REQUIREMENT A: In the passage on Ariel Sharon, swap "uprising" for "revolt" and give the part starting at "That belligerent denial" and ending at "of them Palestinian." again.

PROVIDED TEXT:
Sharon is a man with whom the Palestinian side cannot negotiate
Ariel Sharon gained international notoriety for his provocative visit to the Haram al-Sharif on September 28, 2000 in the company of 300 armed guards. He intended his visit to symbolize the absolute insistence of the Likud party and the Israeli right that the "Temple Mount" and all of Jerusalem is the exclusive domain of the state of Israel.

That belligerent denial of Palestinian and Muslim claims to Jerusalem and its holy places, combined with the harsh Israeli response to the Palestinian protests that followed his visit, helped ignite the ongoing uprising in the Occupied Territories -- a conflict that has claimed over 350 lives, all but 39 of them Palestinian.

As a continuous assertion of his intransigence on the issue of Jerusalem, Sharon maintains a residence in Jerusalem's Old City draped in an Israeli flag. But the retired army general is even more notorious among both Palestinians and Israelis for his association with war crimes and his hard-right politics. Sharon is a man with whom the Palestinian side cannot negotiate.

Sharon, 72, has been a major figure in Israeli politics for decades. In 1971, he led a systematic campaign to quell Palestinian resistance operations in Gaza through massive repression, expulsions and arrests. He retired from the Israel Defense Forces (IDF) in 1973, but was called back into service to lead the Israeli crossing of the Suez Canal during the Arab-Israeli war in October of the same year. He was first elected to the Knesset in 1974.

As defense minister in 1982, he commanded the Israeli invasion of Lebanon. An Israeli tribunal, the Kahan Commission, found Sharon indirectly responsible for the massacre by right-wing Lebanese militias of thousands of Palestinian civilians living in the Sabra and Shatila refugee camps outside Beirut. The commission found that Sharon had known of the Phalangist militias' entry into the camps, and their intent to kill Palestinians, but did nothing to stop the bloodshed, even while it was occurring. In the aftermath of Sabra and Shatila, the general was removed as defense minister but retained a role in the Cabinet as "minister without portfolio." Currently, the Barak campaign is trying to release the previously secret portions of the Kahan Commission report to the Israeli public, as a way of further exposing Sharon's complicity in the massacre.

REQUIREMENT B: Retype the entries starting at the line that contains "Viewport: 1466px width, 734px height." and ending at the line that contains "[x=640, y=184]", both included. Leave the pictures out.

EXERCISE DATA:
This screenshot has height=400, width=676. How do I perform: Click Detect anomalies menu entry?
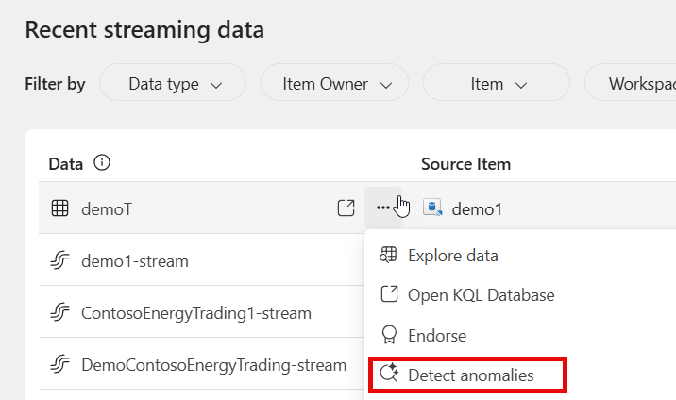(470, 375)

==

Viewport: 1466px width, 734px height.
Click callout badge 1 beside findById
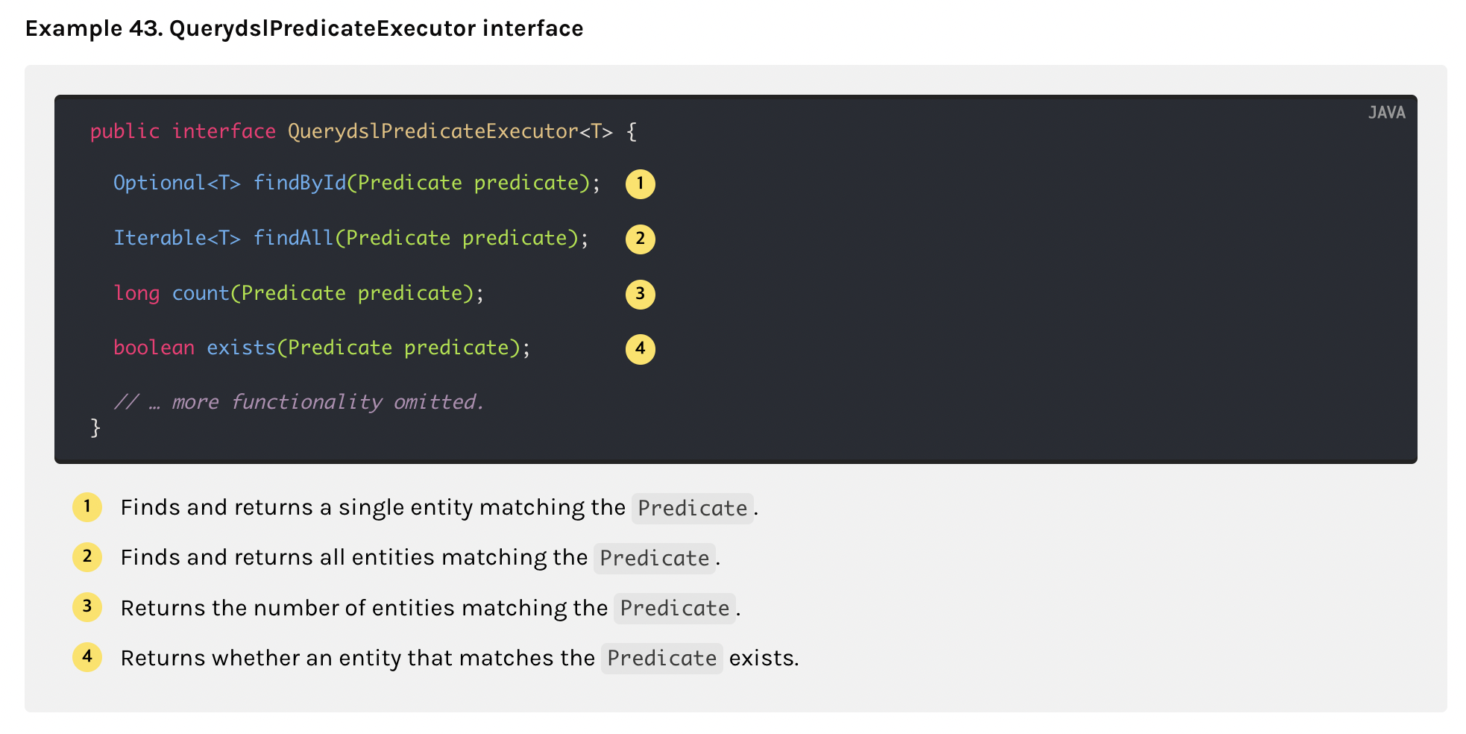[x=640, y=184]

FULL ANSWER A:
That belligerent denial of Palestinian and Muslim claims to Jerusalem and its holy places, combined with the harsh Israeli response to the Palestinian protests that followed his visit, helped ignite the ongoing revolt in the Occupied Territories -- a conflict that has claimed over 350 lives, all but 39 of them Palestinian.

FULL ANSWER B:
Viewport: 1466px width, 734px height.
Click callout badge 1 beside findById
[x=640, y=184]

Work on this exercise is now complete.